# Text segment
──────

Siorki edited this page Nov 10, 2013 · 4 revisions

The bare minimum for a racing game is a car, a track, and a clock. We will address the latter two first.

The grid

I chose the easy way for the track representation : no bends at a fancy angle, no junctions, crossroads nor superimposed sections. The track is a single curly line, laid out on a 16x16 map. Each tile can only contain a straight, a 90° curve, a bridge, or nothing. The game engine has to be kept compact and simple, so anything costly as far as code size is concerned was left out. The only exception is bridges and underpasses that are part of the feeling of the original Supercars, and that bring so much complexity to the tracks in Staccato.

Tiles

Minimal description

This 16x16 tile map is one of the representations of the track used during the game. It is not, however, the format used to store tracks inside the code, and is instead rebuilt each time a new track is chosen. I substituted a more compact description, which only features direction and altitude changes. Before going into details about the track format, I need to introduce two concepts :

  • a section is a portion of a track covering exactly one tile. Tiles may contain either 0 (grass), 1 (straight or curve) or 2 sections (bridge).
  • a block is a set of consecutive sections sharing the same curvature - all straight, or all in the same bend Section and blocks description

The track description is a array containing, in that order :

  • a float value, to be used as random seed to generate the terrain in the renderer. It serves no purpose for the model.
  • x, y, z : starting coordinates for the track (finish line).
  • a, b, c : series of triplets representing a block of the track
    • a is the direction : -2 for left, 0 for straight, +2 for right
    • b is the length of the block in sections (or tiles)
    • c is the slope, or delta altitude : positive for up, negative for down. Either a or c must be zero, the game engine does not support slanted curves.

──────

# Dataset records
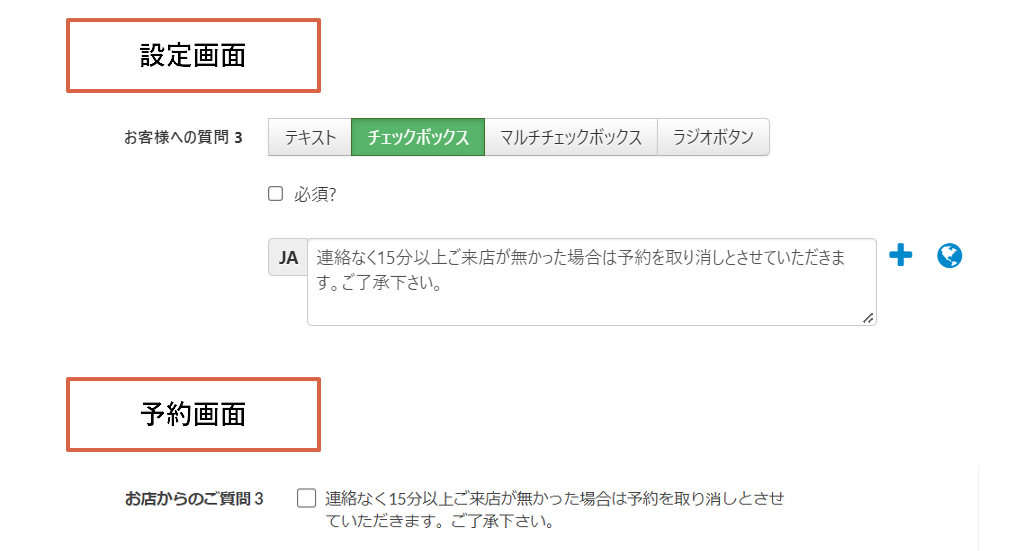
Task: Select the チェックボックス question type
Action: click(x=418, y=137)
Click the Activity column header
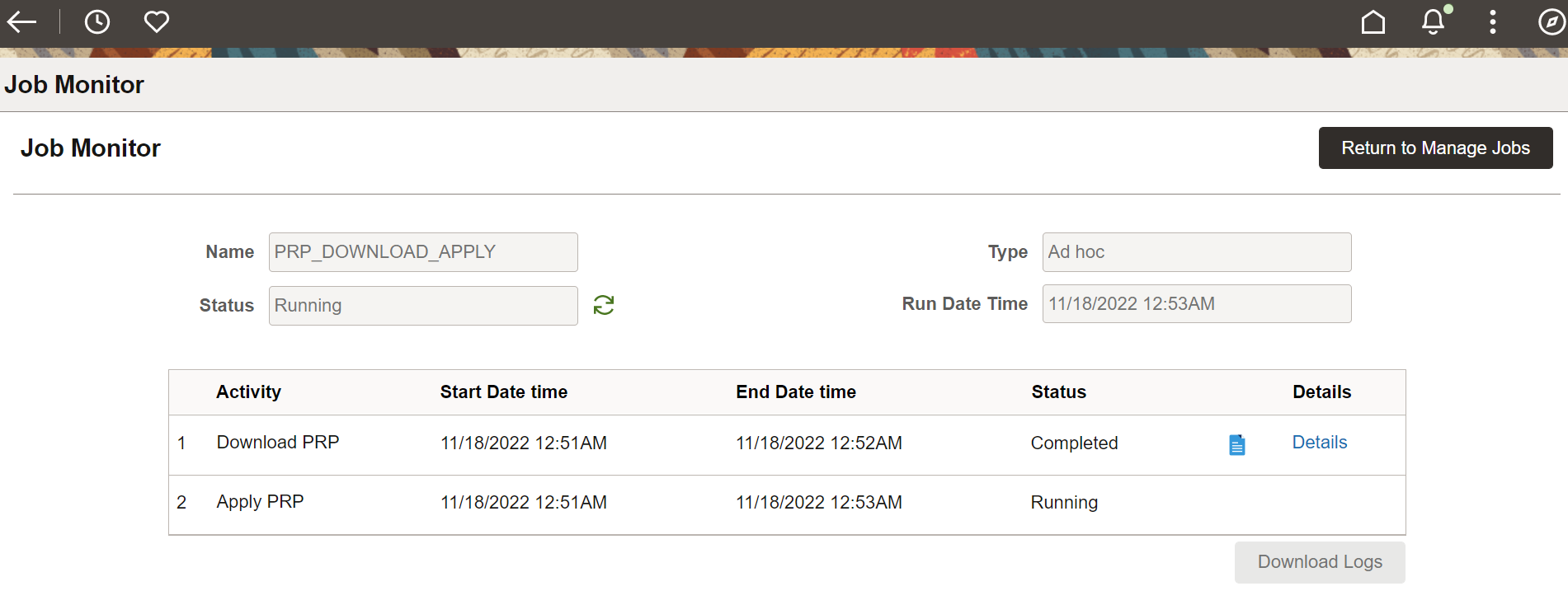 pyautogui.click(x=248, y=392)
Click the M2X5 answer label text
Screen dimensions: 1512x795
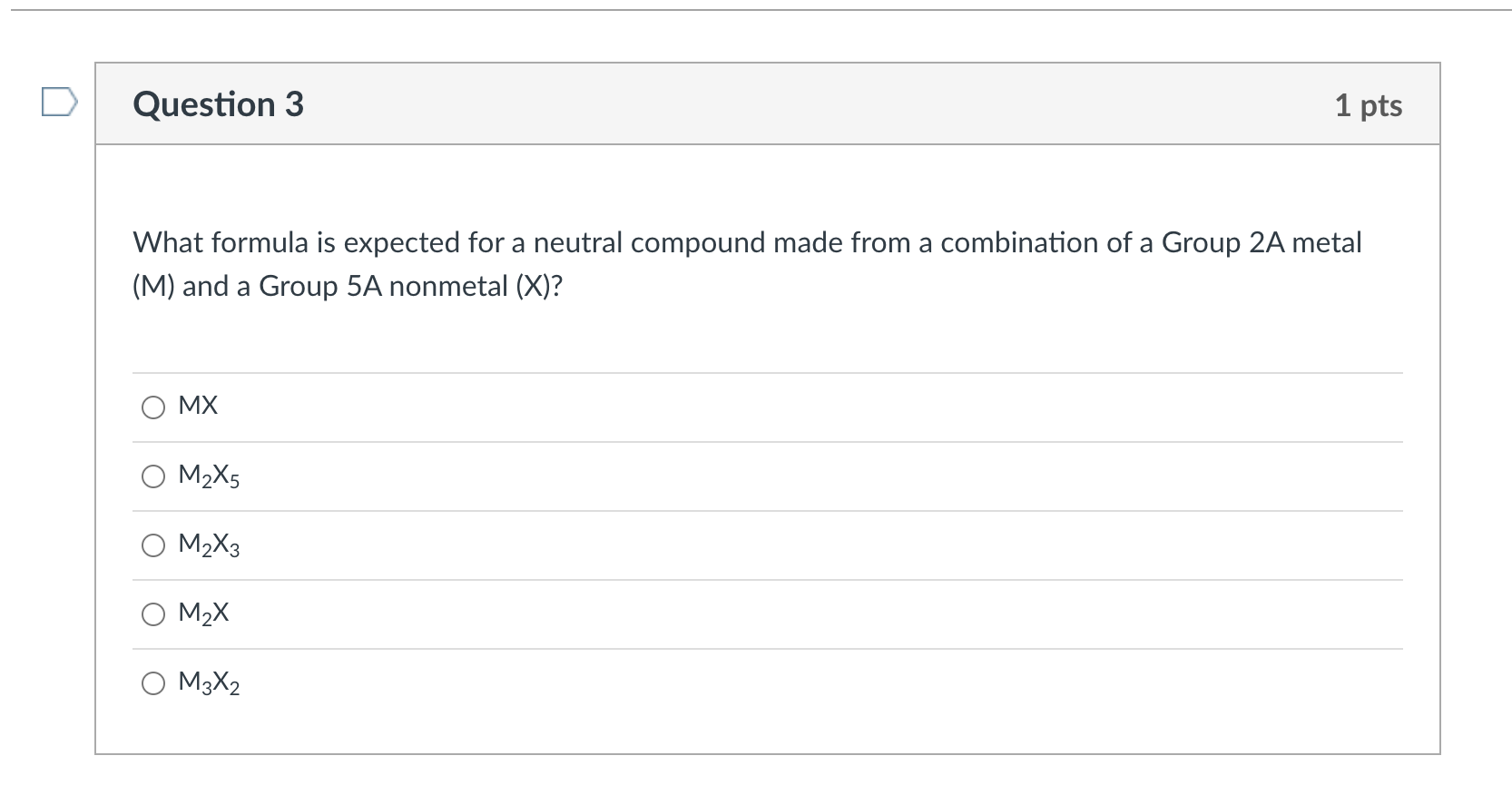point(210,476)
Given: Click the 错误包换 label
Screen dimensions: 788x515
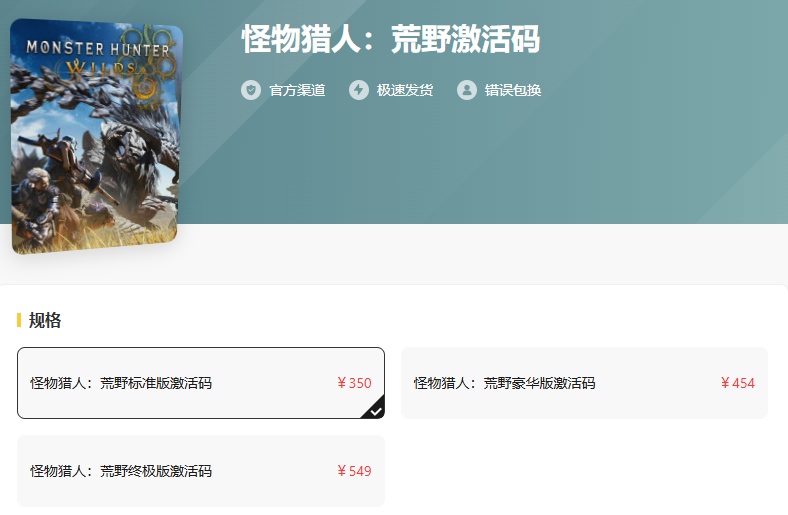Looking at the screenshot, I should (513, 90).
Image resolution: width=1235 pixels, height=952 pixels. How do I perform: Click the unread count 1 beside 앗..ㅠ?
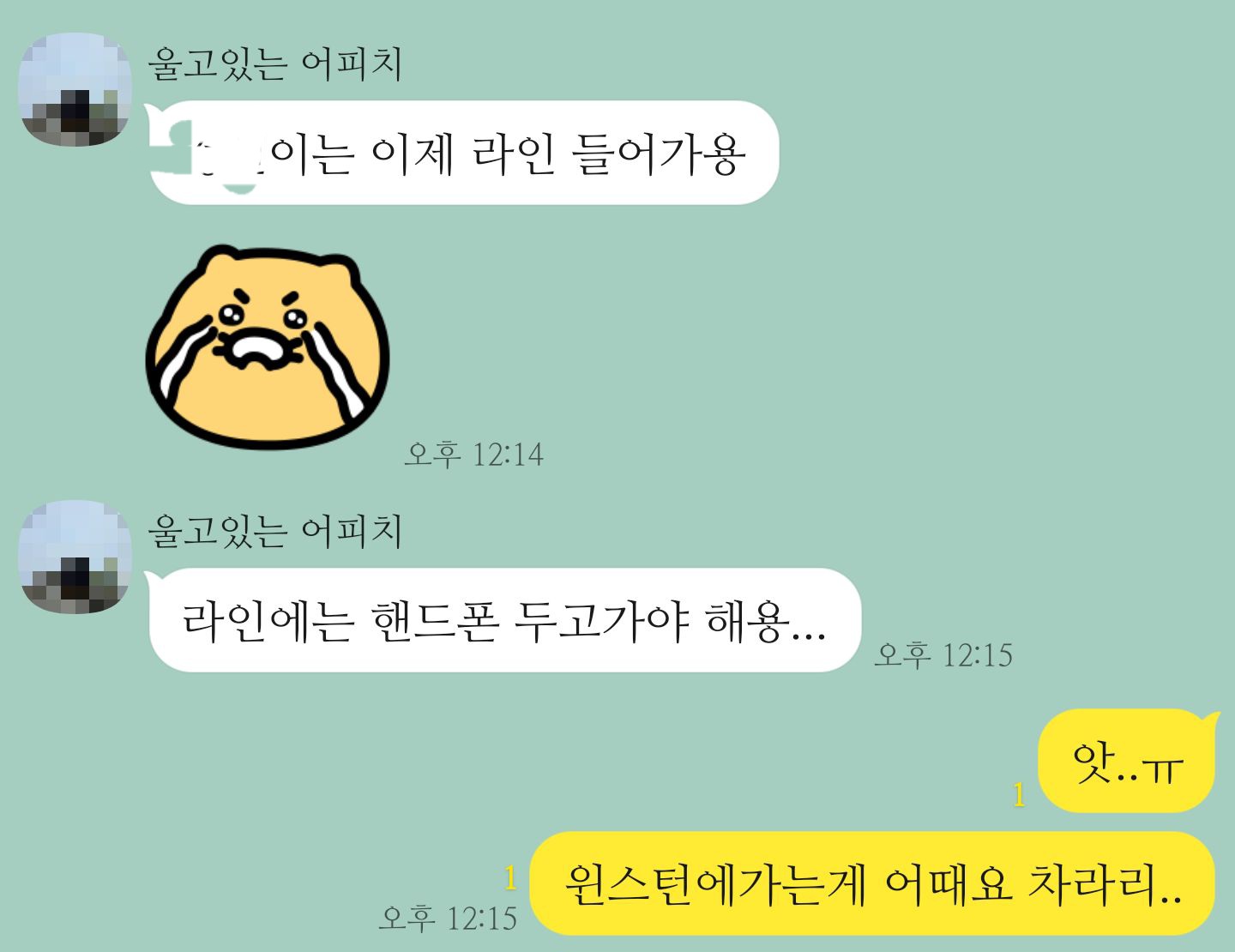pyautogui.click(x=1019, y=795)
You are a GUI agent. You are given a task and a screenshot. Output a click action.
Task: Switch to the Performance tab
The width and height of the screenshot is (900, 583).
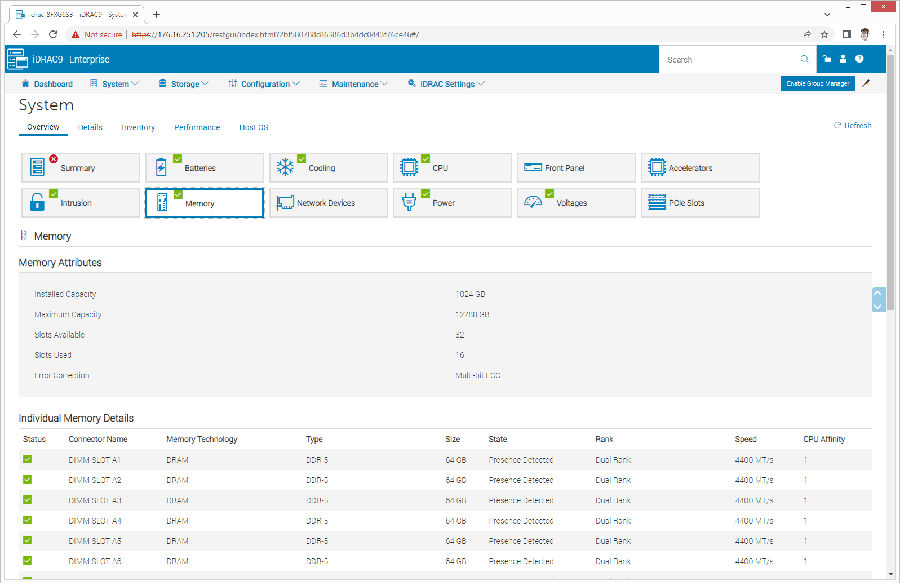(197, 127)
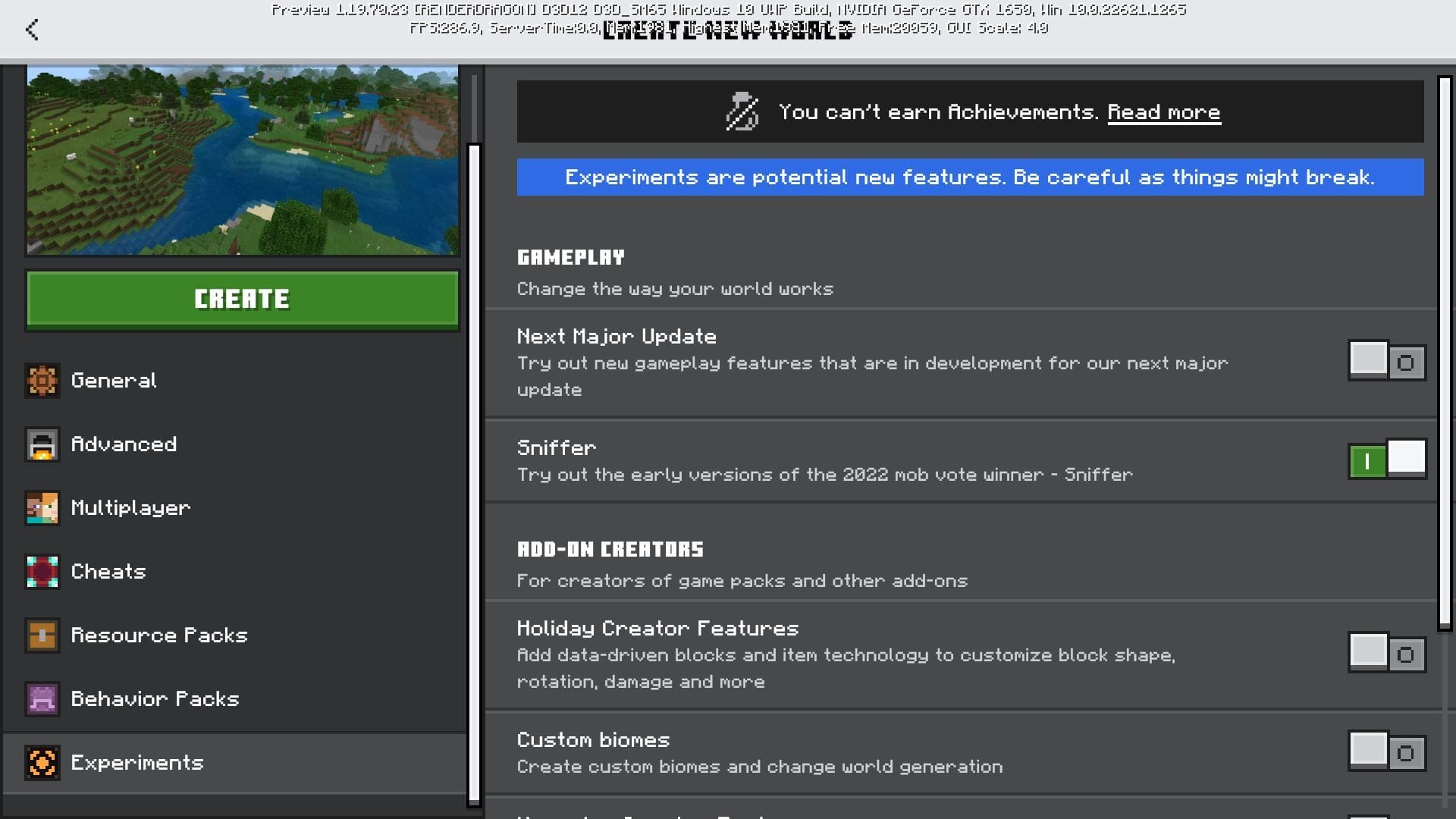Click the achievements disabled icon in the banner
This screenshot has width=1456, height=819.
pyautogui.click(x=741, y=111)
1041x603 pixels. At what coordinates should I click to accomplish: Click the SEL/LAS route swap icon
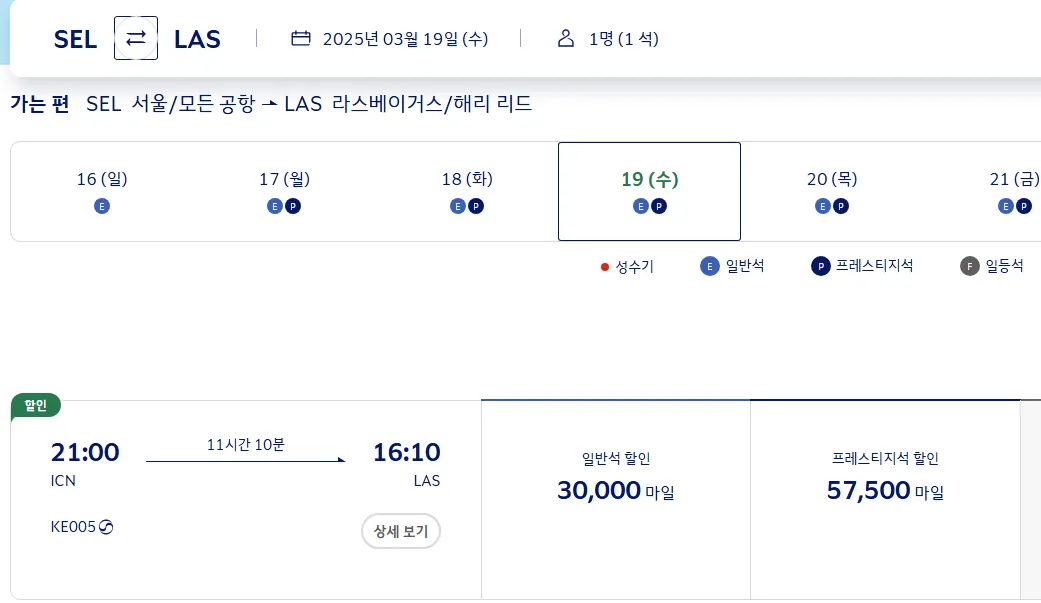coord(134,38)
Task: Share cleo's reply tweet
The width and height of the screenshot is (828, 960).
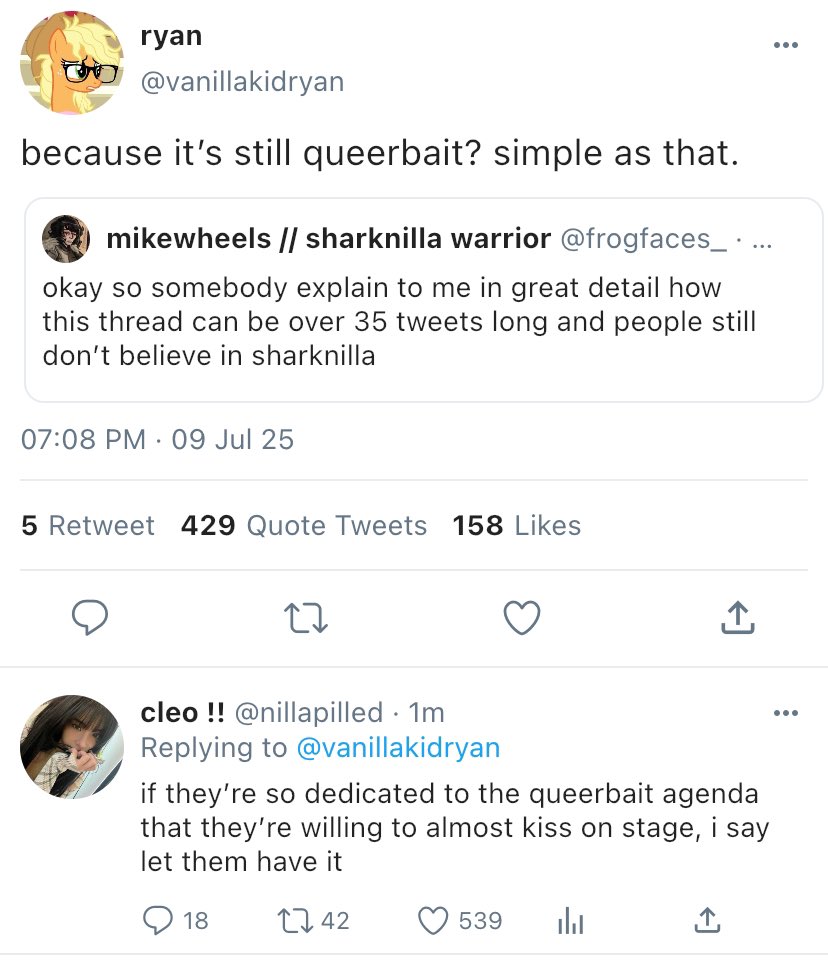Action: (706, 919)
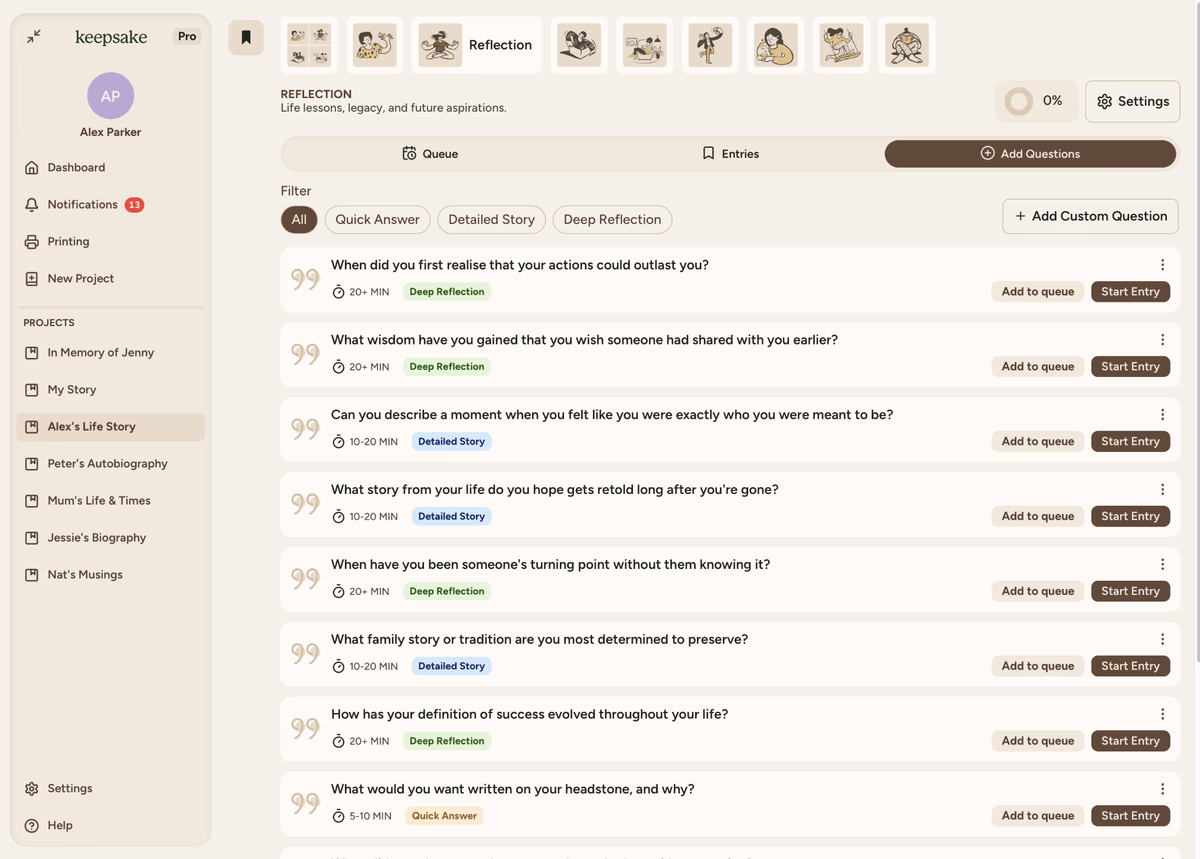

──────

# What you need to do
**A.** Answer these questions using the track-format text:
(i) What size is the map the track is laid out on?
(ii) What is the first value in the track description array used for?
(iii) What direction value stands for a right turn?
**B.** Copy everything in the track-format text from "This 16x16 tile" down to "2 sections (bridge).".
These items are separate material and not part of the track-format text.

# Results for each task
**A.**
(i) 16x16
(ii) It is a random seed used to generate the terrain in the renderer.
(iii) +2

**B.**
This 16x16 tile map is one of the representations of the track used during the game. It is not, however, the format used to store tracks inside the code, and is instead rebuilt each time a new track is chosen. I substituted a more compact description, which only features direction and altitude changes. Before going into details about the track format, I need to introduce two concepts :

  • a section is a portion of a track covering exactly one tile. Tiles may contain either 0 (grass), 1 (straight or curve) or 2 sections (bridge).